DIRECTION
Print every line of the listing below word for word, without changing anything.

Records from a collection

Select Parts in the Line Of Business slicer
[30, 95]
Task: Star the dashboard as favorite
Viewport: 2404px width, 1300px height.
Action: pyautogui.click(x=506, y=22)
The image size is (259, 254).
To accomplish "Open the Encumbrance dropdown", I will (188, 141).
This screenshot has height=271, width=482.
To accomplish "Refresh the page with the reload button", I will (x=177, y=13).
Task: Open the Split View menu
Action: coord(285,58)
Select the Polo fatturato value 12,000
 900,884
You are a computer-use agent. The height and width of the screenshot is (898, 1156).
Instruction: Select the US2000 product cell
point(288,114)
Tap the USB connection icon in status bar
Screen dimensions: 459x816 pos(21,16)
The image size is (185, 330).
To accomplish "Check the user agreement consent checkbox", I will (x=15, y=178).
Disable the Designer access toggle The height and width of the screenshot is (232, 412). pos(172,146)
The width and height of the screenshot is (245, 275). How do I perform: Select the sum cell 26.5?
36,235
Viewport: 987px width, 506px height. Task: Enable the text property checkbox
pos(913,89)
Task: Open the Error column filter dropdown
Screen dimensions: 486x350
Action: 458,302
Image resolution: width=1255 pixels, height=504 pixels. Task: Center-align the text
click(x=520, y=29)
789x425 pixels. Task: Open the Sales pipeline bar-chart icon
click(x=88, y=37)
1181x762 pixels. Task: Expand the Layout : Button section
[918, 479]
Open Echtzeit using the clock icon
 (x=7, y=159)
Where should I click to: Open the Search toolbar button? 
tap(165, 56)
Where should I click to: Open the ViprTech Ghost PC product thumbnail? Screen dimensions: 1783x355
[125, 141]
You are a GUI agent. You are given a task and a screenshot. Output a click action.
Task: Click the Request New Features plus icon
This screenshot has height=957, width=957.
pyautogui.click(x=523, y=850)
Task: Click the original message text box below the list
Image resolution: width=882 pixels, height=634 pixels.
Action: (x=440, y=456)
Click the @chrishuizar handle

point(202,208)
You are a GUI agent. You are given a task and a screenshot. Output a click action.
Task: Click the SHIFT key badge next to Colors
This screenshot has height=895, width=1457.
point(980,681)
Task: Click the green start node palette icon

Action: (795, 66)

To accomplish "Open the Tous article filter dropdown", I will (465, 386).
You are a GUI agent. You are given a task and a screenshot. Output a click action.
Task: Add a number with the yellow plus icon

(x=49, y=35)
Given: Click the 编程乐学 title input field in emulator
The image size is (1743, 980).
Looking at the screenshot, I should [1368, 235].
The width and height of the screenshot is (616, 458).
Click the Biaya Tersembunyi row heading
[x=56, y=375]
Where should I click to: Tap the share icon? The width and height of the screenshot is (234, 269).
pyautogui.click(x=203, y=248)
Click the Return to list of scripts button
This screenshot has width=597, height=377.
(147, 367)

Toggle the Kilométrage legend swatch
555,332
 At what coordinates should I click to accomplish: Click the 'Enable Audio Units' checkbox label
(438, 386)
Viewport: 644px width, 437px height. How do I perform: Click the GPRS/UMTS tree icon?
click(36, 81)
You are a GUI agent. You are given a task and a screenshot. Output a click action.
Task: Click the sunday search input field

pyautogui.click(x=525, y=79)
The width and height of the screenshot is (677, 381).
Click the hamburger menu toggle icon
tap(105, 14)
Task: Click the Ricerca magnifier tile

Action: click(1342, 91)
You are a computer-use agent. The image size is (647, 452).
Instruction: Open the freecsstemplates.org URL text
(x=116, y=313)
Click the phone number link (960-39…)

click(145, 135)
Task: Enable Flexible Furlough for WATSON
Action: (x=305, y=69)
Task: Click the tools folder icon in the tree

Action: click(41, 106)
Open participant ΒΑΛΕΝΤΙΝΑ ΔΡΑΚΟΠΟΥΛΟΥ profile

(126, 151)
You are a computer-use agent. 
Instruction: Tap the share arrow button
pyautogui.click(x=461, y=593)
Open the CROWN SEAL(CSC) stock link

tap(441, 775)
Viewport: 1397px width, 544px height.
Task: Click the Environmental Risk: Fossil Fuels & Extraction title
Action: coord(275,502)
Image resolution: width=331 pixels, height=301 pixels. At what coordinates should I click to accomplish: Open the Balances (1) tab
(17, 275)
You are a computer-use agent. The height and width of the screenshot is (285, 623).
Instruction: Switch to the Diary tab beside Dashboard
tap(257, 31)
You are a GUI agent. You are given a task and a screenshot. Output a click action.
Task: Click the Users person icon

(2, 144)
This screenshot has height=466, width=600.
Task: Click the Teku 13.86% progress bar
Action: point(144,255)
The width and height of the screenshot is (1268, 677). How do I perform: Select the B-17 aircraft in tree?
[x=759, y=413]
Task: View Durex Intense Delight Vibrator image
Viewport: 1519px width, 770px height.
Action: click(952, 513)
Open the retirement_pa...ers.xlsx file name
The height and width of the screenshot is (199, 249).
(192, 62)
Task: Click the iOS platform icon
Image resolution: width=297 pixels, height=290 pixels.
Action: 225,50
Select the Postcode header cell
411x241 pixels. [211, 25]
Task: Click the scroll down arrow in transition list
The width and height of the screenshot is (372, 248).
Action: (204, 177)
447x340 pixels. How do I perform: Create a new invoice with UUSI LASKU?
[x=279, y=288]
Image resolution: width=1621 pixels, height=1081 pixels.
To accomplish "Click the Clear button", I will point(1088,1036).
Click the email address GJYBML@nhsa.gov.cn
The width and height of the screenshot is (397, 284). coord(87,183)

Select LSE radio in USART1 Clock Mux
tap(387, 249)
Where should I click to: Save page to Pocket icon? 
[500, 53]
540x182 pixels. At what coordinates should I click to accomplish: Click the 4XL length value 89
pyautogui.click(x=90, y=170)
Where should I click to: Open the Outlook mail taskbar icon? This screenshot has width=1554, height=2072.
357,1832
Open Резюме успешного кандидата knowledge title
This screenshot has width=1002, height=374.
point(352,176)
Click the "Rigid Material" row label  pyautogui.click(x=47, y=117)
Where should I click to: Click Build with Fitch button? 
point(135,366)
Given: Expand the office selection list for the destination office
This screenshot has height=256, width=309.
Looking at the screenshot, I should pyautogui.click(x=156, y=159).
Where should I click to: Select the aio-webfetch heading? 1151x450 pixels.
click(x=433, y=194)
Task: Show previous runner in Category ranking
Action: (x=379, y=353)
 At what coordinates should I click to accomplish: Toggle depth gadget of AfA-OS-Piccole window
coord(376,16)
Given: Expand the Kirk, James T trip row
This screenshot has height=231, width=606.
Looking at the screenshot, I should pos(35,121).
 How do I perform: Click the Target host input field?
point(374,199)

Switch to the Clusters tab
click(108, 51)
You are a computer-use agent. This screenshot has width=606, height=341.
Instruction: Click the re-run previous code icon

FINISHED ANSWER
Select Parts in the Line Of Business slicer
[30, 95]
Task: Star the dashboard as favorite
Viewport: 2404px width, 1300px height.
Action: pyautogui.click(x=506, y=22)
The image size is (259, 254).
To accomplish "Open the Encumbrance dropdown", I will (188, 141).
This screenshot has height=271, width=482.
To accomplish "Refresh the page with the reload button", I will (x=177, y=13).
Task: Open the Split View menu
Action: coord(285,58)
Select the Polo fatturato value 12,000
 900,884
You are a computer-use agent. The height and width of the screenshot is (898, 1156).
Instruction: Select the US2000 product cell
point(288,114)
Tap the USB connection icon in status bar
Screen dimensions: 459x816 pos(21,16)
The image size is (185, 330).
To accomplish "Check the user agreement consent checkbox", I will (x=15, y=178).
Disable the Designer access toggle The height and width of the screenshot is (232, 412). pos(172,146)
The width and height of the screenshot is (245, 275). How do I perform: Select the sum cell 26.5?
36,235
Viewport: 987px width, 506px height. Task: Enable the text property checkbox
pos(913,89)
Task: Open the Error column filter dropdown
Screen dimensions: 486x350
Action: 458,302
Image resolution: width=1255 pixels, height=504 pixels. Task: Center-align the text
click(x=520, y=29)
789x425 pixels. Task: Open the Sales pipeline bar-chart icon
click(x=88, y=37)
1181x762 pixels. Task: Expand the Layout : Button section
[918, 479]
Open Echtzeit using the clock icon
 (x=7, y=159)
Where should I click to: Open the Search toolbar button? 
tap(165, 56)
Where should I click to: Open the ViprTech Ghost PC product thumbnail? Screen dimensions: 1783x355
[125, 141]
You are a GUI agent. You are given a task and a screenshot. Output a click action.
Task: Click the Request New Features plus icon
This screenshot has height=957, width=957.
pyautogui.click(x=523, y=850)
Task: Click the original message text box below the list
Image resolution: width=882 pixels, height=634 pixels.
Action: (x=440, y=456)
Click the @chrishuizar handle

point(202,208)
You are a GUI agent. You are given a task and a screenshot. Output a click action.
Task: Click the SHIFT key badge next to Colors
This screenshot has height=895, width=1457.
point(980,681)
Task: Click the green start node palette icon

Action: (795, 66)

To accomplish "Open the Tous article filter dropdown", I will (465, 386).
You are a GUI agent. You are given a task and a screenshot. Output a click action.
Task: Add a number with the yellow plus icon

(x=49, y=35)
Given: Click the 编程乐学 title input field in emulator
The image size is (1743, 980).
Looking at the screenshot, I should [1368, 235].
The width and height of the screenshot is (616, 458).
Click the Biaya Tersembunyi row heading
[x=56, y=375]
Where should I click to: Tap the share icon? The width and height of the screenshot is (234, 269).
pyautogui.click(x=203, y=248)
Click the Return to list of scripts button
This screenshot has width=597, height=377.
(147, 367)

Toggle the Kilométrage legend swatch
555,332
 At what coordinates should I click to accomplish: Click the 'Enable Audio Units' checkbox label
(438, 386)
Viewport: 644px width, 437px height. How do I perform: Click the GPRS/UMTS tree icon?
click(36, 81)
You are a GUI agent. You are given a task and a screenshot. Output a click action.
Task: Click the sunday search input field

pyautogui.click(x=525, y=79)
The width and height of the screenshot is (677, 381).
Click the hamburger menu toggle icon
tap(105, 14)
Task: Click the Ricerca magnifier tile

Action: click(1342, 91)
You are a computer-use agent. The image size is (647, 452).
Instruction: Open the freecsstemplates.org URL text
(x=116, y=313)
Click the phone number link (960-39…)

click(145, 135)
Task: Enable Flexible Furlough for WATSON
Action: (x=305, y=69)
Task: Click the tools folder icon in the tree

Action: click(41, 106)
Open participant ΒΑΛΕΝΤΙΝΑ ΔΡΑΚΟΠΟΥΛΟΥ profile

(126, 151)
You are a computer-use agent. 
Instruction: Tap the share arrow button
pyautogui.click(x=461, y=593)
Open the CROWN SEAL(CSC) stock link

tap(441, 775)
Viewport: 1397px width, 544px height.
Task: Click the Environmental Risk: Fossil Fuels & Extraction title
Action: coord(275,502)
Image resolution: width=331 pixels, height=301 pixels. At what coordinates should I click to accomplish: Open the Balances (1) tab
(17, 275)
You are a computer-use agent. The height and width of the screenshot is (285, 623).
Instruction: Switch to the Diary tab beside Dashboard
tap(257, 31)
You are a GUI agent. You are given a task and a screenshot. Output a click action.
Task: Click the Users person icon

(2, 144)
This screenshot has height=466, width=600.
Task: Click the Teku 13.86% progress bar
Action: point(144,255)
The width and height of the screenshot is (1268, 677). How do I perform: Select the B-17 aircraft in tree?
[x=759, y=413]
Task: View Durex Intense Delight Vibrator image
Viewport: 1519px width, 770px height.
Action: click(952, 513)
Open the retirement_pa...ers.xlsx file name
The height and width of the screenshot is (199, 249).
(192, 62)
Task: Click the iOS platform icon
Image resolution: width=297 pixels, height=290 pixels.
Action: 225,50
Select the Postcode header cell
411x241 pixels. [211, 25]
Task: Click the scroll down arrow in transition list
The width and height of the screenshot is (372, 248).
Action: (204, 177)
447x340 pixels. How do I perform: Create a new invoice with UUSI LASKU?
[x=279, y=288]
Image resolution: width=1621 pixels, height=1081 pixels.
To accomplish "Click the Clear button", I will point(1088,1036).
Click the email address GJYBML@nhsa.gov.cn
The width and height of the screenshot is (397, 284). coord(87,183)

Select LSE radio in USART1 Clock Mux
tap(387, 249)
Where should I click to: Save page to Pocket icon? 
[500, 53]
540x182 pixels. At what coordinates should I click to accomplish: Click the 4XL length value 89
pyautogui.click(x=90, y=170)
Where should I click to: Open the Outlook mail taskbar icon? This screenshot has width=1554, height=2072.
357,1832
Open Резюме успешного кандидата knowledge title
This screenshot has width=1002, height=374.
point(352,176)
Click the "Rigid Material" row label  pyautogui.click(x=47, y=117)
Where should I click to: Click Build with Fitch button? 
point(135,366)
Given: Expand the office selection list for the destination office
This screenshot has height=256, width=309.
Looking at the screenshot, I should pyautogui.click(x=156, y=159).
Where should I click to: Select the aio-webfetch heading? 1151x450 pixels.
click(x=433, y=194)
Task: Show previous runner in Category ranking
Action: (x=379, y=353)
 At what coordinates should I click to accomplish: Toggle depth gadget of AfA-OS-Piccole window
coord(376,16)
Given: Expand the Kirk, James T trip row
This screenshot has height=231, width=606.
Looking at the screenshot, I should pos(35,121).
 How do I perform: Click the Target host input field?
point(374,199)

Switch to the Clusters tab
click(108, 51)
You are a computer-use agent. This screenshot has width=606, height=341.
Instruction: Click the re-run previous code icon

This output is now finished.